— Instructions to follow —
Looking through the listing that follows, count the lines that contain "date" and give only that number.

◆ ◆ ◆ ◆

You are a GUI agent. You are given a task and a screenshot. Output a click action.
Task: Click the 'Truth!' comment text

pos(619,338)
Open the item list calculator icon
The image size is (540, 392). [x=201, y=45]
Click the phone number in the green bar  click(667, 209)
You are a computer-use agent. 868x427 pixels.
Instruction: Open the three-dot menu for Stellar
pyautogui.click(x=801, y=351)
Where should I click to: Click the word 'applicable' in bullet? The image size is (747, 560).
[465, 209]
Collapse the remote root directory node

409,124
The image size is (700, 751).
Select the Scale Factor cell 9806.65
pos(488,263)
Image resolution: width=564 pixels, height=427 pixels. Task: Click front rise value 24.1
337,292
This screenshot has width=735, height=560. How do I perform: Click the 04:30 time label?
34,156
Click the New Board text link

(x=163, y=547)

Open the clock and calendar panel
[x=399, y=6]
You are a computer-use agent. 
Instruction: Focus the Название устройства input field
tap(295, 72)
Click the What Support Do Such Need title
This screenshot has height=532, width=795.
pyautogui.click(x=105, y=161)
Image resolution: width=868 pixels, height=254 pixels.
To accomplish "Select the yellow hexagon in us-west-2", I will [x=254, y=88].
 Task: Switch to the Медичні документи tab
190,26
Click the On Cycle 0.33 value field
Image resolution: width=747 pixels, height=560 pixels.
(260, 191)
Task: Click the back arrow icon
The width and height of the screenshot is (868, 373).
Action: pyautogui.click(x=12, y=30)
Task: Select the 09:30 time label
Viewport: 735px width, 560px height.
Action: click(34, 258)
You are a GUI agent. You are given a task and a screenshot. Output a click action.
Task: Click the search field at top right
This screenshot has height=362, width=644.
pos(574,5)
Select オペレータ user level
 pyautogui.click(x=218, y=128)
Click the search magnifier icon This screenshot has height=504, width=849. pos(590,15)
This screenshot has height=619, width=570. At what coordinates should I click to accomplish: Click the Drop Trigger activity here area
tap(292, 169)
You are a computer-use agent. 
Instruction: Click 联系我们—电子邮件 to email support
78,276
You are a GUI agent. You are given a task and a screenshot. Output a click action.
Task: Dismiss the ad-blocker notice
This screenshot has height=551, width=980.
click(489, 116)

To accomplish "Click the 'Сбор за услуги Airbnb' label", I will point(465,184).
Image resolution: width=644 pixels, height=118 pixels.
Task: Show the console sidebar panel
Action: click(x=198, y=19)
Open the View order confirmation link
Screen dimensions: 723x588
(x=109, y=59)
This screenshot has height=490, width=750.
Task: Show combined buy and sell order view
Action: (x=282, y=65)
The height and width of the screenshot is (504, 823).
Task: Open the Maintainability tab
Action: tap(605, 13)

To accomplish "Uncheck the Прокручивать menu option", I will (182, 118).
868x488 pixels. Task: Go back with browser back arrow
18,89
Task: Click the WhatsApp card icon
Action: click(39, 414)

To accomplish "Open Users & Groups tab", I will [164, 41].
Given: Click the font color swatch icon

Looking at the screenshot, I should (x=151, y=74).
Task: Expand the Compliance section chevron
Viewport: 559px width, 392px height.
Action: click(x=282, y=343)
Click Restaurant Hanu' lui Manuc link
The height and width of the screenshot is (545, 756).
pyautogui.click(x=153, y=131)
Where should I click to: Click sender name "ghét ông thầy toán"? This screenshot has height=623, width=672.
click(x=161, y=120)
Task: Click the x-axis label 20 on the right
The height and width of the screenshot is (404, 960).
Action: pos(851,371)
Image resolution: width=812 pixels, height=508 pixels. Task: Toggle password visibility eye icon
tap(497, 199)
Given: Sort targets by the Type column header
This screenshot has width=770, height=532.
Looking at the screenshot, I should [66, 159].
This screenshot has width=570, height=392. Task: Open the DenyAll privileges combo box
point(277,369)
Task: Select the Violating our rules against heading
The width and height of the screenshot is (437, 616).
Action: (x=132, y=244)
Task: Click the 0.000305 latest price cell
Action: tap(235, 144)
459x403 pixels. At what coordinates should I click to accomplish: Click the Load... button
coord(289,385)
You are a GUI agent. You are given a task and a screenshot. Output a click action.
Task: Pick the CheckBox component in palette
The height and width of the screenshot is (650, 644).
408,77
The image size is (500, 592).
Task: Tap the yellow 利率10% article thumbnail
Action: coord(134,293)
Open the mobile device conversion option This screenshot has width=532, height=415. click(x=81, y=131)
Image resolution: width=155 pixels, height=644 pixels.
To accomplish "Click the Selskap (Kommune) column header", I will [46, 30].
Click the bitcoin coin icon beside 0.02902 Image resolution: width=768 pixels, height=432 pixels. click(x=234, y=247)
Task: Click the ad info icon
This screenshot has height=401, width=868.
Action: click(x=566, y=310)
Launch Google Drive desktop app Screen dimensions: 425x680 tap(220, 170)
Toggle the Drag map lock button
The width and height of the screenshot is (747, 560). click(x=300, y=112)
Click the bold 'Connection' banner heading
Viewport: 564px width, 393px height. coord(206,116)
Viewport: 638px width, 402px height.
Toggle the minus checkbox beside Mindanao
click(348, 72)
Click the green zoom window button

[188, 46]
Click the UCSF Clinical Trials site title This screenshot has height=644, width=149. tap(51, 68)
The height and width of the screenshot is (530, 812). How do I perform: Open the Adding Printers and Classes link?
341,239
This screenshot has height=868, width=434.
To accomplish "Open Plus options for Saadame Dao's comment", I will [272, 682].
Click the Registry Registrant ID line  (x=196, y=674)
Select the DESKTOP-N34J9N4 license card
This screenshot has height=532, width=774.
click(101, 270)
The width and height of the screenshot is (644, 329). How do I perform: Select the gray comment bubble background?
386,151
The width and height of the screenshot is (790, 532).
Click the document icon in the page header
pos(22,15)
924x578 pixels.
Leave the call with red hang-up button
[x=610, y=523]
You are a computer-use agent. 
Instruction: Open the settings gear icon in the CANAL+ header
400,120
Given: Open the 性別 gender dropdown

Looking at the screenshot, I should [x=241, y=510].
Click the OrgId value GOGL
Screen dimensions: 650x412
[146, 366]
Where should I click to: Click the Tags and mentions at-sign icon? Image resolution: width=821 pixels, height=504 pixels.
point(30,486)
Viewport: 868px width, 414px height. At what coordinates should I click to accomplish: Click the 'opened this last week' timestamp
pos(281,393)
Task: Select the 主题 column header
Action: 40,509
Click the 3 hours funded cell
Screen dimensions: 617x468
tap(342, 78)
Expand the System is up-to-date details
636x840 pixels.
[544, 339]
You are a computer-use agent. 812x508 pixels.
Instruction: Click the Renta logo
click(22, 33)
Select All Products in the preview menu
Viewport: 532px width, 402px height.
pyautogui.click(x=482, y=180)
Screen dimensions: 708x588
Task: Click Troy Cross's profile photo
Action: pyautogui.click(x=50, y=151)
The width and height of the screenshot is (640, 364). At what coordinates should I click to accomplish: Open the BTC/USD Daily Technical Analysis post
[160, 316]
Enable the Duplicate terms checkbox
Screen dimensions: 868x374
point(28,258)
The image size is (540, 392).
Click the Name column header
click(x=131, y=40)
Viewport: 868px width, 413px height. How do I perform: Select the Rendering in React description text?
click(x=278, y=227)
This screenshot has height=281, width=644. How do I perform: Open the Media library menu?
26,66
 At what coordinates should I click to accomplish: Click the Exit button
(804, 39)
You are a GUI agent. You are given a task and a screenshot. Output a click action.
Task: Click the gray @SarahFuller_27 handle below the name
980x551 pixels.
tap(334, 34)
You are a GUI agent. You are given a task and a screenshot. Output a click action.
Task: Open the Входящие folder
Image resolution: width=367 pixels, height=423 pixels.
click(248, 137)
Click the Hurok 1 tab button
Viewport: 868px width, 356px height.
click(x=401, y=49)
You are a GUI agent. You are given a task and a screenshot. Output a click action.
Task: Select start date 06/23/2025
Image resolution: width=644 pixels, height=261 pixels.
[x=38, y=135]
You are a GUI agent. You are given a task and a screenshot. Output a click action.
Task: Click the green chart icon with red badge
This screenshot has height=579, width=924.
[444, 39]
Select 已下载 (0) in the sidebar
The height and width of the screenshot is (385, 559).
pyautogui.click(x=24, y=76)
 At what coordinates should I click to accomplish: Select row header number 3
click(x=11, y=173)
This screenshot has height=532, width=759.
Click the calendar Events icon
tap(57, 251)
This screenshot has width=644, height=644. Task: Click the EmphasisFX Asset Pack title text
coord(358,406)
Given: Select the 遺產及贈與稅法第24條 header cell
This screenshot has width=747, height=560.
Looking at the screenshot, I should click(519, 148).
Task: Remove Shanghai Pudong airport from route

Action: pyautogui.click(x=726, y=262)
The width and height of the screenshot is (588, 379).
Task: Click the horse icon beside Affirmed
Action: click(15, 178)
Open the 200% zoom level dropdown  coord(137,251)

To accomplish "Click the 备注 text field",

◆ ◆ ◆ ◆

— Output for this exercise —
2